EXERCICE COURT 1: D'après le texte sur Fleurs d'Equinoxe, quelle société a produit ce film ?
EXERCICE COURT 2: Dans le texte sur Fleurs d'Equinoxe, récrivez sous forme de liste le paragraphe qui commence par « C'est un Ozu de l'ultime période », en gardant ses faits principaux.
EXERCICE COURT 3: Dans le texte sur Fleurs d'Equinoxe, reproduisez à l'identique le passage allant de « Entre refus, hésitations » jusqu'à « bousculent la chronique... ».

TEXTE FOURNI:
---+---

Entre refus, hésitations et acceptation.
C'est un Ozu de l'ultime période à qui nous avons affaire. Une belle fin de carrière puisque après avoir tourné Crépuscule à Tokyo, ce dernier se lance dans le film en couleur avec Fleurs d'Equinoxe tourné en 1958 et produit par la Shochiku, chronique intéressante sur l'importance des parents au sein d'un foyer mais aussi sur les problèmes récurrents que tout cela engendre, comme ici le désaccord du mariage de la jeune et ravissante Setsuko (Arima Ineko) à un fonctionnaire issu d'une famille modeste. Quand les inégalités sociales bousculent la chronique...
L'usage de la couleur chez Ozu prendra définitivement forme avec sa prochaine réalisation, le génial Bonjour, qui à défaut de rendre son cadre pictural au possible (ce qu'avait fait Kurosawa Akira avec un usage quasi artistique et expérimental de la couleur avec Dodeskaden), réussira à créer cet espèce d'univers enchanteur et enfantin avec des toits de bicoques aux couleurs vraiment saturées, ces teintes chaudes omniprésentes et ces linges colorés qui dorent au soleil. La couleur dans Fleurs d'Equinoxes souligne uniquement quelques détails aussi minutieux soient-ils, comme cette théière rouge que l'on aperçoit de temps à autres ou certains vêtements ostentatoires. La mise en scène fait preuve d'une grande retenue, comme à l'accoutumer, tout en étant drôlement parfaite : enchaînement de plans régulier entre chaque dialogue des protagonistes, laissant peu de place aux personnages pour discuter dans un seul et même cadre. Cette impression se ressent fortement aussi au niveau des gros plans, Ozu donnant ce sentiment que les membres de la famille Hirayama s'adressent à nous quand ils parlent.

---+---

MATÉRIEL FOURNI:
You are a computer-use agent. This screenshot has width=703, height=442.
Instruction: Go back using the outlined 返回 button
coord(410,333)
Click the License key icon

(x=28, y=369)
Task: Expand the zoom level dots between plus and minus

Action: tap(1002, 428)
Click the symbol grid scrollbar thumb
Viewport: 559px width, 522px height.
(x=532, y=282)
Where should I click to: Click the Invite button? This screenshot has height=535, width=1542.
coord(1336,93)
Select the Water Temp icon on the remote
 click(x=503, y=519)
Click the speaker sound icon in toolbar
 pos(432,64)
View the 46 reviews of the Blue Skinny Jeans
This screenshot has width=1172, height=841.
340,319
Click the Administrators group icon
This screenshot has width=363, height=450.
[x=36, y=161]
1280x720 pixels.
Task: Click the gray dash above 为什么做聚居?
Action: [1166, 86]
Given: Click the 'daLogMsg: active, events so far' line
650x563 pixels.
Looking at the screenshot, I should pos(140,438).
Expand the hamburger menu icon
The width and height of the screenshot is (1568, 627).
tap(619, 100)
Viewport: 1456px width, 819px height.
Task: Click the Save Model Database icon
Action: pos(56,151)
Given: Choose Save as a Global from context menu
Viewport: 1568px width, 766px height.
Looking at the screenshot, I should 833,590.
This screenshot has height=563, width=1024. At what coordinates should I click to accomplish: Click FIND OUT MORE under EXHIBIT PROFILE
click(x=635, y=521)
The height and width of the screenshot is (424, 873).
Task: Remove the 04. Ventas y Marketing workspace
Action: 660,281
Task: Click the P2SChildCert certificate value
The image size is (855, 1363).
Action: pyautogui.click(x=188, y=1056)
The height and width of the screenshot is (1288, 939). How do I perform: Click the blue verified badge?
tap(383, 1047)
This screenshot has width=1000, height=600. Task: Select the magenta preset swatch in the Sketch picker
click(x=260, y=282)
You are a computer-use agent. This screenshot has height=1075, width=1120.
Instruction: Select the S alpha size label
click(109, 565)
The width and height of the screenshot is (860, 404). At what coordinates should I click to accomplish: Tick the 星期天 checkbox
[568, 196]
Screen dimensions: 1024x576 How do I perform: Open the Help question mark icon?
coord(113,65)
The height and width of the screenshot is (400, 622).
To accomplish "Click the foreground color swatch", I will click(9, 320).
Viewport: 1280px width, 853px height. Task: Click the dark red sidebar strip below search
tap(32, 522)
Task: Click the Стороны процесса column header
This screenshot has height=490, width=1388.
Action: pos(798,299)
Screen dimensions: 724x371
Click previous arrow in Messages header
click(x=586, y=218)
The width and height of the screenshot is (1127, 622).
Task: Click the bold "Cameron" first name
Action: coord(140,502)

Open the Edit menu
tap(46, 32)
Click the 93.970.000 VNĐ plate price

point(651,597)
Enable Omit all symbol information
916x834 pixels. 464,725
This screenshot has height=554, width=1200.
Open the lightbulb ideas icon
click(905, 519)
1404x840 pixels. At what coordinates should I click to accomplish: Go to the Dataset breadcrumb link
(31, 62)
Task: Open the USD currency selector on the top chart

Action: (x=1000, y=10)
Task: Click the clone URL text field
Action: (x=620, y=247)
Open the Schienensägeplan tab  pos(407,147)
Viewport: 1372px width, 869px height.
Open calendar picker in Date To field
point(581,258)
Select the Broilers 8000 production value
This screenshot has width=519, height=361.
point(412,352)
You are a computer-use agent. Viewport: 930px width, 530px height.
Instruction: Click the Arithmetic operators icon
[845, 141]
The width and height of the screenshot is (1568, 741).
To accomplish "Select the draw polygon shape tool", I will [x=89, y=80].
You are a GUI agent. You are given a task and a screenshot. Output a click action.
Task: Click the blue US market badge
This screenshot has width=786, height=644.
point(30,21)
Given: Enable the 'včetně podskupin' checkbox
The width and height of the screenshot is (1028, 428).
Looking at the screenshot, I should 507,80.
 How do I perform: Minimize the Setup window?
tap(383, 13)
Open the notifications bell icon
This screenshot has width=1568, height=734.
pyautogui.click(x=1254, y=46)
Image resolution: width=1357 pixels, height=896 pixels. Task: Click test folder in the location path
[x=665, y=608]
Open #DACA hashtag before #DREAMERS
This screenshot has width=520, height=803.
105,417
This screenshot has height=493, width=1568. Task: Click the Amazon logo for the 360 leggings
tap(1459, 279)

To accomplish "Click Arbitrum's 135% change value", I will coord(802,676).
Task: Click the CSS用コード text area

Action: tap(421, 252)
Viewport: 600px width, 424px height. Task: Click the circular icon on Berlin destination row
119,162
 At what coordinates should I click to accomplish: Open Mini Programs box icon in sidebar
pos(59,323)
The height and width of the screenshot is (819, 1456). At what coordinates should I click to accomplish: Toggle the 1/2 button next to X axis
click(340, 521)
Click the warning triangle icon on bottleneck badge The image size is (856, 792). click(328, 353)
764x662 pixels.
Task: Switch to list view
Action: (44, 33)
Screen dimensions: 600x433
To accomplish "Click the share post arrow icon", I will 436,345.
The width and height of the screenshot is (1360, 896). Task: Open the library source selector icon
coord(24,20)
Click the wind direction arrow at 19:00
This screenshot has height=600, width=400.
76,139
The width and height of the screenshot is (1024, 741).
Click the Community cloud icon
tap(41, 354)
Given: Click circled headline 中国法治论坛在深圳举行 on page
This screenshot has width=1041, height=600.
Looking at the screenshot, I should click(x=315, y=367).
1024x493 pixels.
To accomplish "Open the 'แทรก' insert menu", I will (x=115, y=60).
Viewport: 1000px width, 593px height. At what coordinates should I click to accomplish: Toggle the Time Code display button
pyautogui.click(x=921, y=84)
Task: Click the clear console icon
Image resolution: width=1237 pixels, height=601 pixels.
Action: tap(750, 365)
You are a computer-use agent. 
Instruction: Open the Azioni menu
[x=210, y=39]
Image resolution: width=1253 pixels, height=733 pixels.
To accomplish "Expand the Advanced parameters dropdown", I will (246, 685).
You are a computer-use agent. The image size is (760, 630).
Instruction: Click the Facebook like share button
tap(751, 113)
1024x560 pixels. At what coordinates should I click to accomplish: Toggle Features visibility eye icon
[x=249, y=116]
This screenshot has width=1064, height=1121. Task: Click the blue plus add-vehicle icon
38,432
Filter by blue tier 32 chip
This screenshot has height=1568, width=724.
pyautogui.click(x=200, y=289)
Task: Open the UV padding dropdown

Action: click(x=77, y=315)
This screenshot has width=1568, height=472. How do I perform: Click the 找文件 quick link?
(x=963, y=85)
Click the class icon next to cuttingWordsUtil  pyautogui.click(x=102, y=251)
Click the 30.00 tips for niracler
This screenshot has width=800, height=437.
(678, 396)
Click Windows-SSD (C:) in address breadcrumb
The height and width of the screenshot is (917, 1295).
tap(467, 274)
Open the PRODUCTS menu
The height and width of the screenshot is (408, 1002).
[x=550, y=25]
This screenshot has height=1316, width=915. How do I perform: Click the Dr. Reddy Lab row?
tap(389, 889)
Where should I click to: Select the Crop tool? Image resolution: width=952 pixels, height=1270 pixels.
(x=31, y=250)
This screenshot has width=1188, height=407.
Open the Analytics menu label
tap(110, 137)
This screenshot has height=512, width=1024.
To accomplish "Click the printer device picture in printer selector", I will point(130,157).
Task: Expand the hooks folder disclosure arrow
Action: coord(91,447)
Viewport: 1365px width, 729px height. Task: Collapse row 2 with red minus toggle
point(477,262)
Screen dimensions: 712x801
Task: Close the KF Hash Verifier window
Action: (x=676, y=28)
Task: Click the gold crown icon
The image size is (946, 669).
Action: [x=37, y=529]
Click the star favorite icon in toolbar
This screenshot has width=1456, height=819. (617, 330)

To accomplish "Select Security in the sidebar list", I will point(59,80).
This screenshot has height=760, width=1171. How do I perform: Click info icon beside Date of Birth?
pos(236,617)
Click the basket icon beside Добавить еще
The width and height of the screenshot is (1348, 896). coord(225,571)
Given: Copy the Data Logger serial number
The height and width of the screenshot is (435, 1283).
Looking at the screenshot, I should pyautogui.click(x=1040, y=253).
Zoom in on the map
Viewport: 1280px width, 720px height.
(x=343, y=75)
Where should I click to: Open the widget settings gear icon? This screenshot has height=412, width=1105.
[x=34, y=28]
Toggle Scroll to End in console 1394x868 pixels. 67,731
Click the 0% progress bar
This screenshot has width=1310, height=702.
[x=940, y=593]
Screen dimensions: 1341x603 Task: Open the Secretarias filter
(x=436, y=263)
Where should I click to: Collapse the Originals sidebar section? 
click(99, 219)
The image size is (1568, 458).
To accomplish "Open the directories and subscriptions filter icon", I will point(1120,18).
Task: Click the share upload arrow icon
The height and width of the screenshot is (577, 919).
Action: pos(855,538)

---+---

RÉPONSE COMPLÈTE 1: La Shochiku.

RÉPONSE COMPLÈTE 2:
- Le film appartient à la dernière période d'Ozu.
- Après Crépuscule à Tokyo, Ozu passe à la couleur avec Fleurs d'Equinoxe, tourné en 1958 et produit par la Shochiku.
- C'est une chronique sur l'importance des parents dans un foyer et sur les problèmes récurrents qui en découlent.
- Le film montre le désaccord autour du mariage de la jeune Setsuko (Arima Ineko) avec un fonctionnaire issu d'une famille modeste.
- Les inégalités sociales viennent bousculer la chronique.

RÉPONSE COMPLÈTE 3:
Entre refus, hésitations et acceptation.
C'est un Ozu de l'ultime période à qui nous avons affaire. Une belle fin de carrière puisque après avoir tourné Crépuscule à Tokyo, ce dernier se lance dans le film en couleur avec Fleurs d'Equinoxe tourné en 1958 et produit par la Shochiku, chronique intéressante sur l'importance des parents au sein d'un foyer mais aussi sur les problèmes récurrents que tout cela engendre, comme ici le désaccord du mariage de la jeune et ravissante Setsuko (Arima Ineko) à un fonctionnaire issu d'une famille modeste. Quand les inégalités sociales bousculent la chronique...